*** Data for analysis Section Begins ***

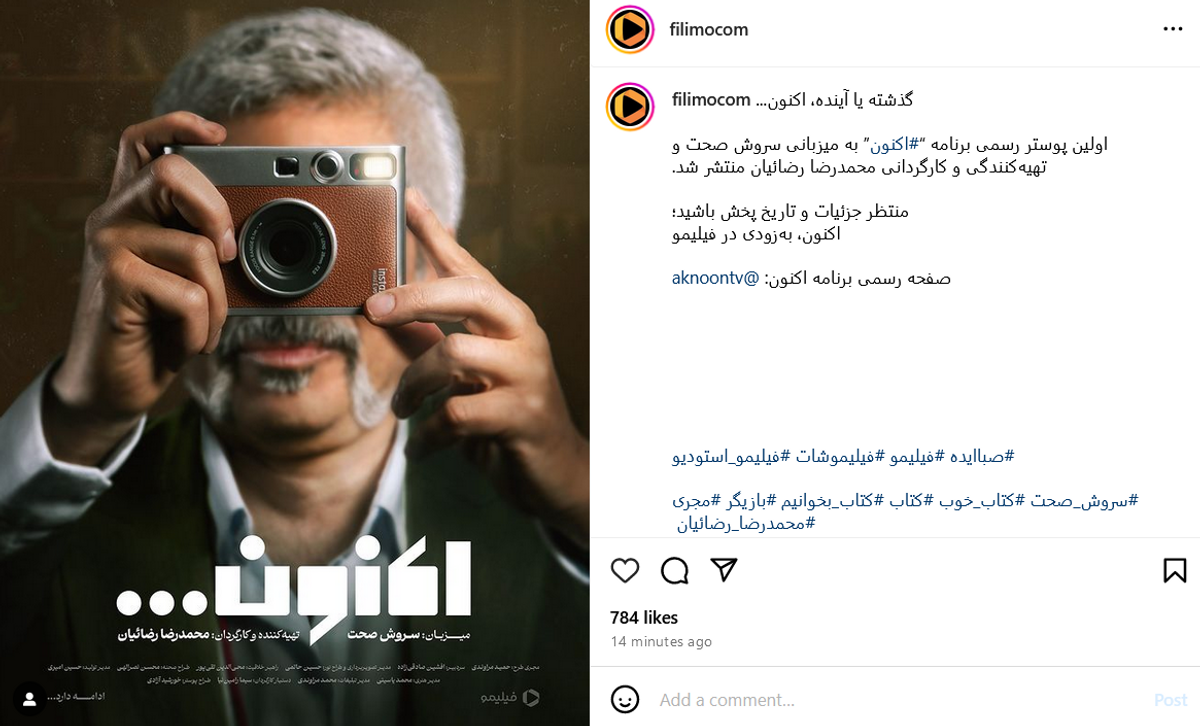This screenshot has width=1200, height=726.
Task: Open filimocom profile picture in header
Action: tap(630, 29)
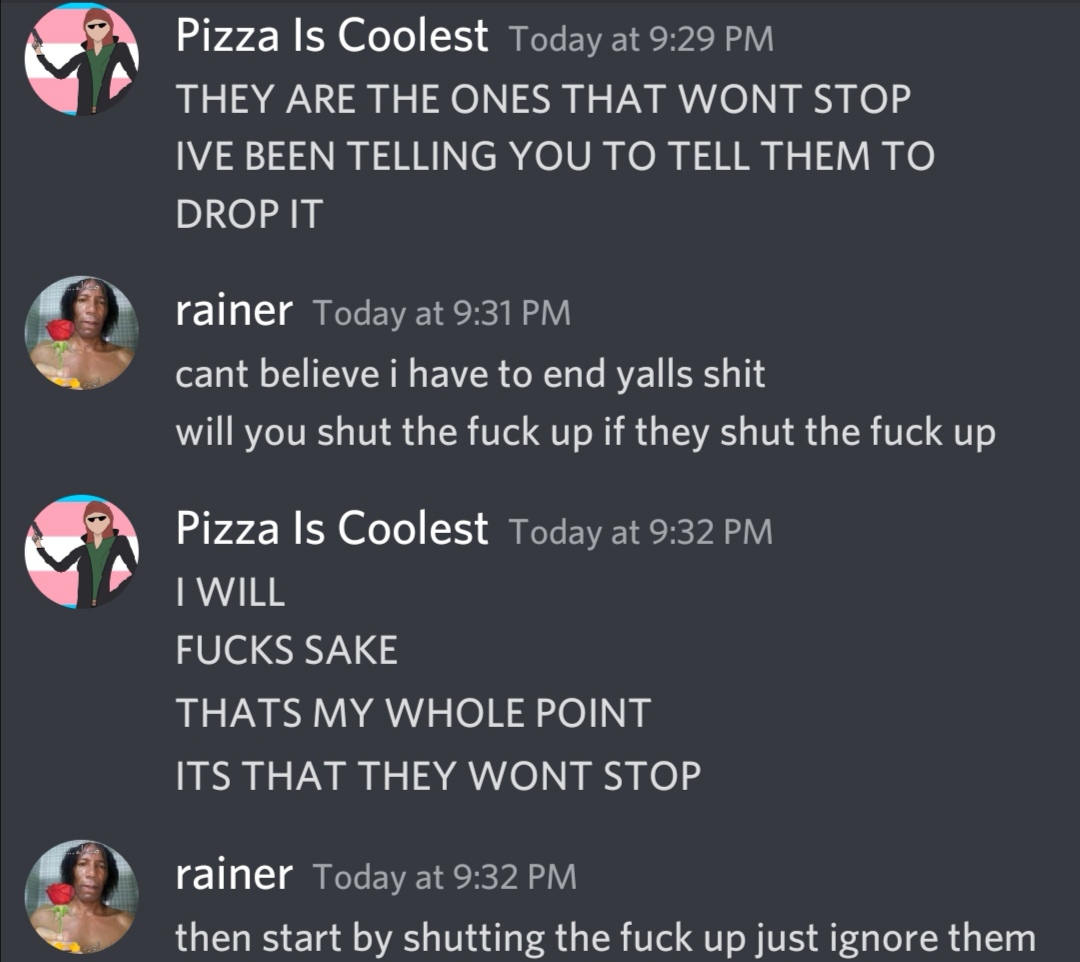Click message 'ITS THAT THEY WONT STOP'

(438, 776)
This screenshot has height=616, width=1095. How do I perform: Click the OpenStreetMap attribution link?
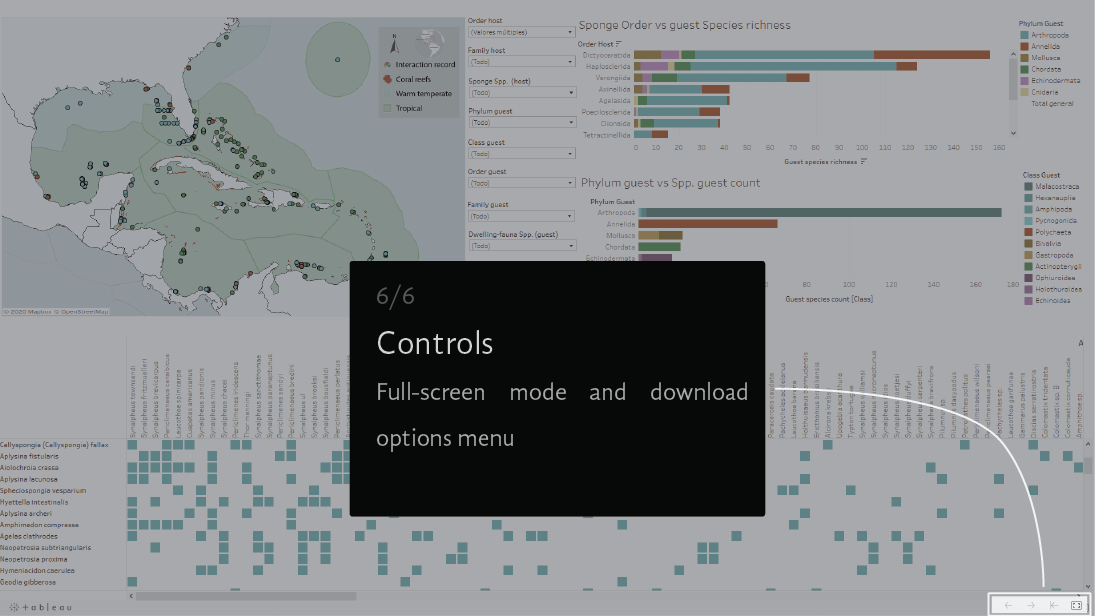coord(87,312)
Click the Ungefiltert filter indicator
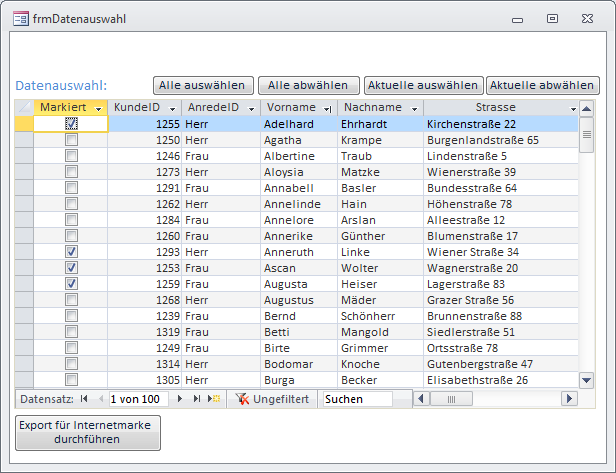This screenshot has width=616, height=473. pyautogui.click(x=272, y=399)
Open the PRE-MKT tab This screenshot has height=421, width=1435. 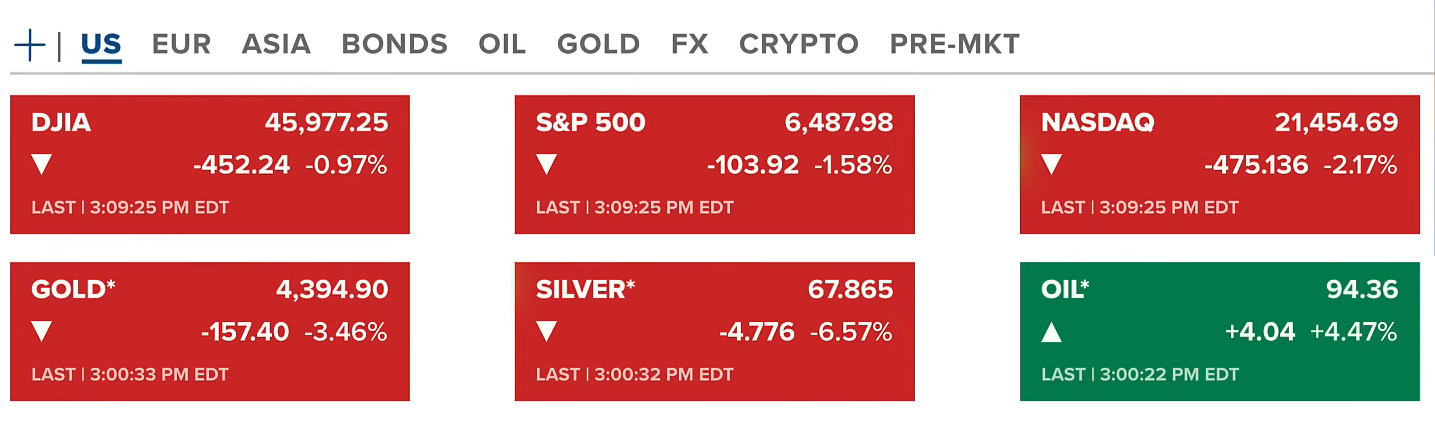coord(954,44)
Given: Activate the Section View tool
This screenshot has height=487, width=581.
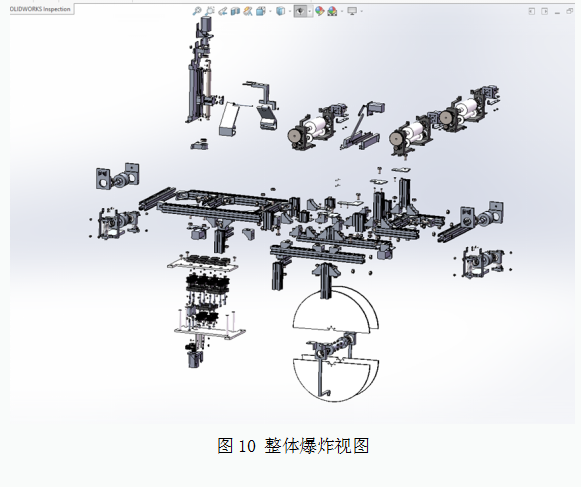Looking at the screenshot, I should point(235,11).
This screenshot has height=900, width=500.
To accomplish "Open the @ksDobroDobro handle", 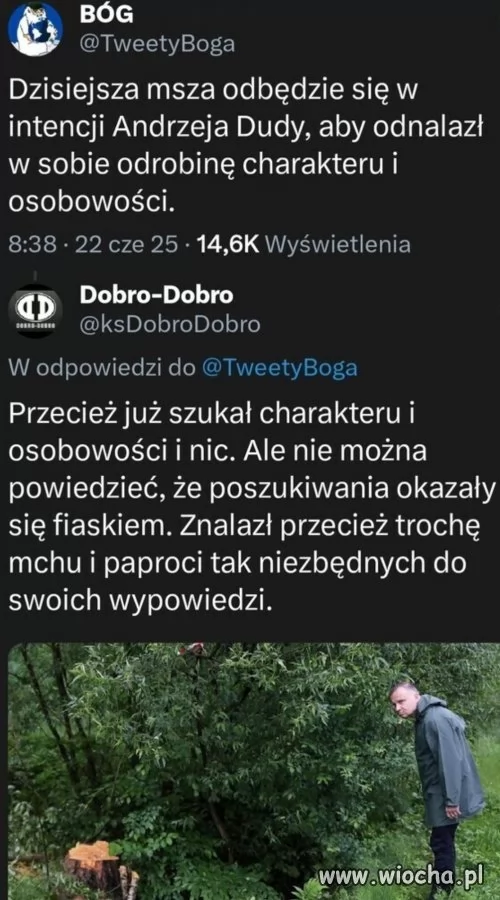I will 169,324.
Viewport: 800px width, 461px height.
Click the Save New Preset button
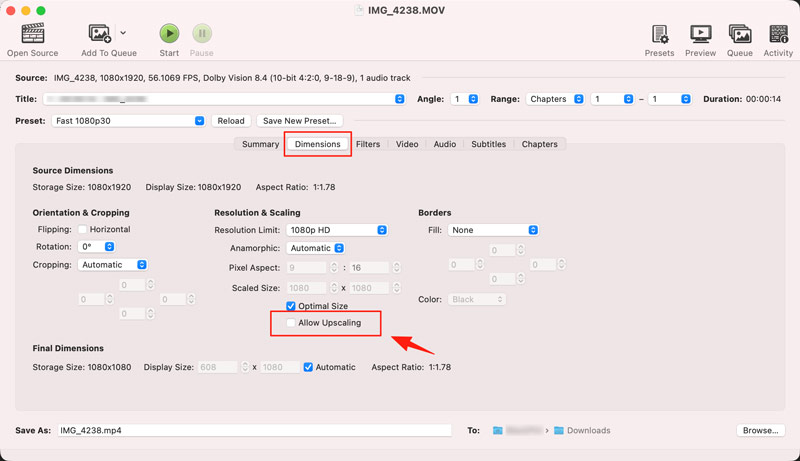point(300,121)
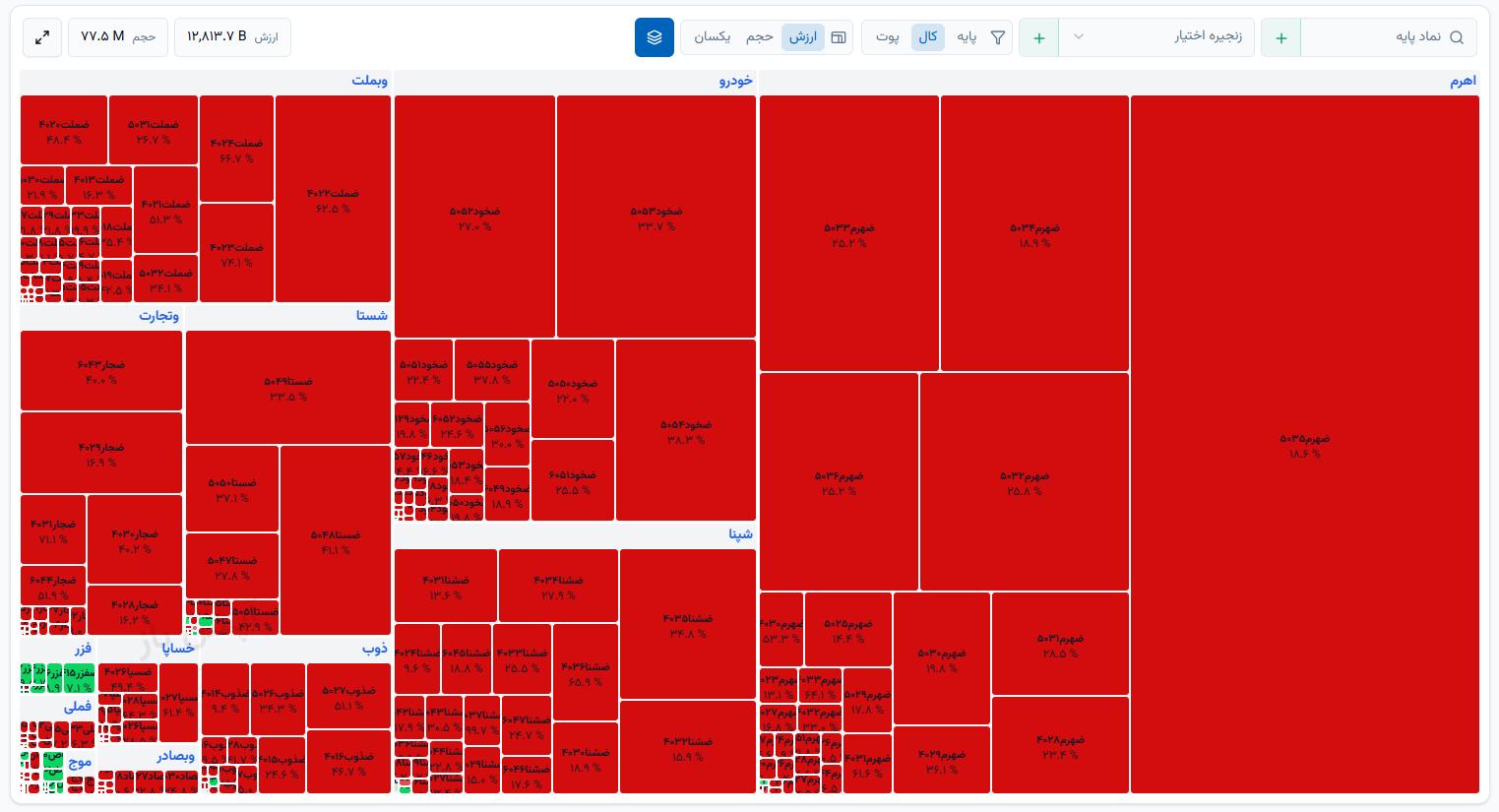Image resolution: width=1499 pixels, height=812 pixels.
Task: Click the layout sizing icon near ارزش
Action: click(x=839, y=37)
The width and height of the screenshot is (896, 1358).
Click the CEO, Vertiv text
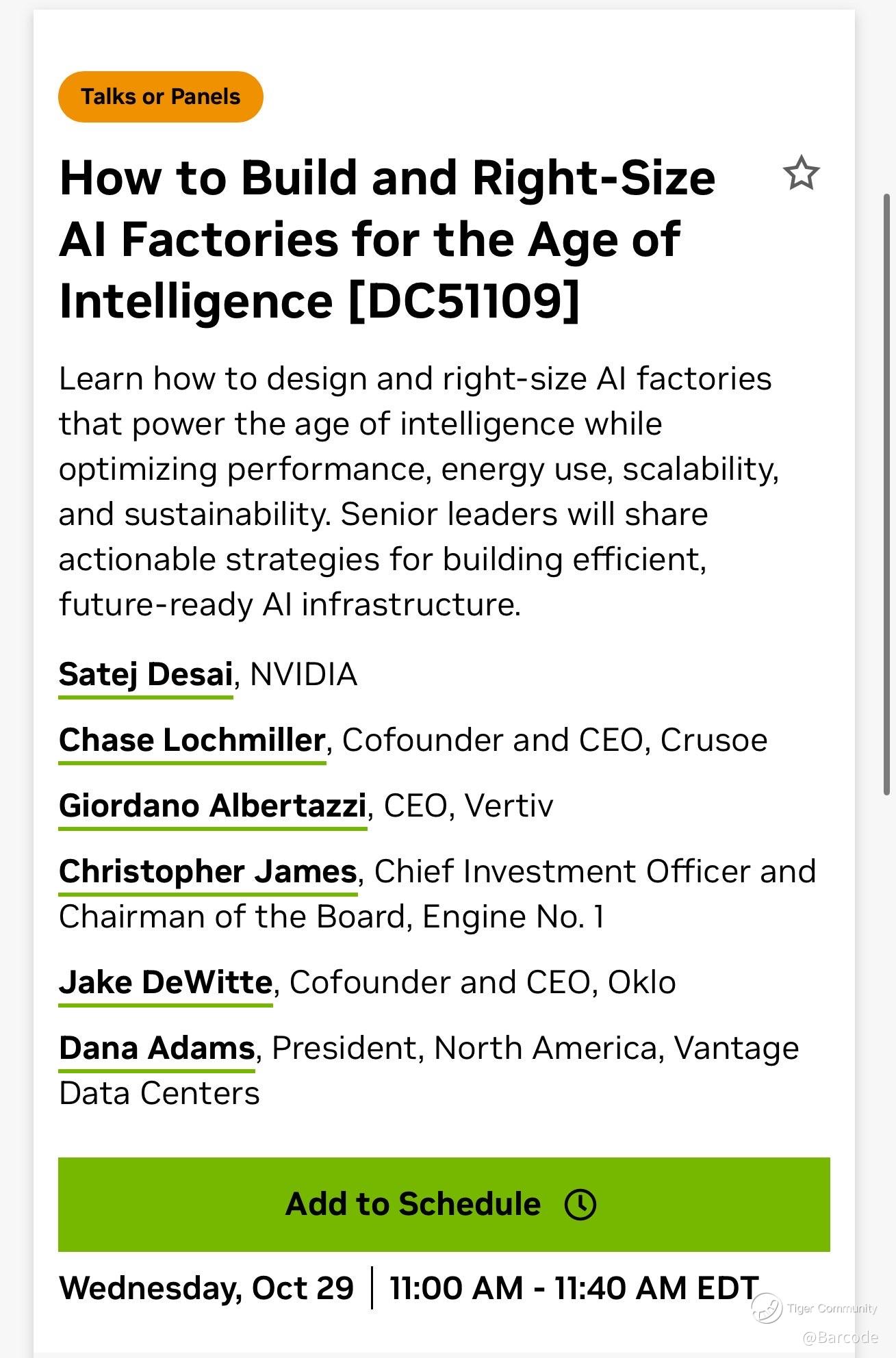468,806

*** Data for analysis Section Ends ***

(About this task)
Starting at the line that contains "The width and", restate every line through the end of the records exactly as written, but leave the pictures out.

(Final answer)
The width and height of the screenshot is (896, 1358).
Click the CEO, Vertiv text
468,806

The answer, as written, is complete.